There’s a roughly a week every term when students have a collective mental breakdown. Each class gets their own day assigned for this emotional explosion. There are people hyperventilating at 6:30 in the morning as the internet slows and crashes repeatedly as they frantically attempt to hit the “submit” button on their third backup schedule.
I never said I was talking about class registration, but I’m sure almost every student at Augustana knew what I meant simply by describing the horrific feelings registration provides. Simply put, registration sucks. Yet there is a week every year that collectively throws students’ emotions in a blender even more than registration: housing signups.
Rising seniors have no worries about this because they know the school will have nothing to do with their housing. They are entirely responsible for themselves, which is so much more comforting than having to trust a school that keeps accepting more people than they can fit to find a home for you.
Future first-years have to handle five people living in a room that was always meant to be a floor lounge. Rising sophomores have to figure out the residential life housing system on their own for the first time. Rising juniors get screwed with less beds than ever because several TLAs had to be given to the younger classes that are too big for the sophomore housing already provided.
Some juniors have been left homeless when the school promised them a room. Some juniors had to resort to their fourth or fifth option because their top choices were given to people with non-life-threatening medical accommodations.
I’ve heard stories of students who got first choices of houses because of a mild case of asthma or because they went to residential life and cried. The fact that people are so afraid of what their housing for the next year will turn out to be that they resort to such unfair methods to secure a home just proves that Augustana took a much bigger bite of high school applicants than they could chew.

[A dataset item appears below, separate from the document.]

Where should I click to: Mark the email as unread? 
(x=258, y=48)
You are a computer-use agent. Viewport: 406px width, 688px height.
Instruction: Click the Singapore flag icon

I don’t want to be the one to tell the school to turn people away, but I will be the one to tell them to stop making promises they can’t keep. Don’t tell admissions to give tours of these great housing options that the majority of any class won’t get to live in. Don’t tell rising juniors they have to live on campus when there are more students than there are beds for them to sleep in. Don’t promise students things the school can’t give them.
There are honestly no words to describe how frustrating it is to be this disappointed by your school. All the tears that were shed last week during housing assignments is on Augie. Either stop accepting more students than we can fit, or find more places to fit them.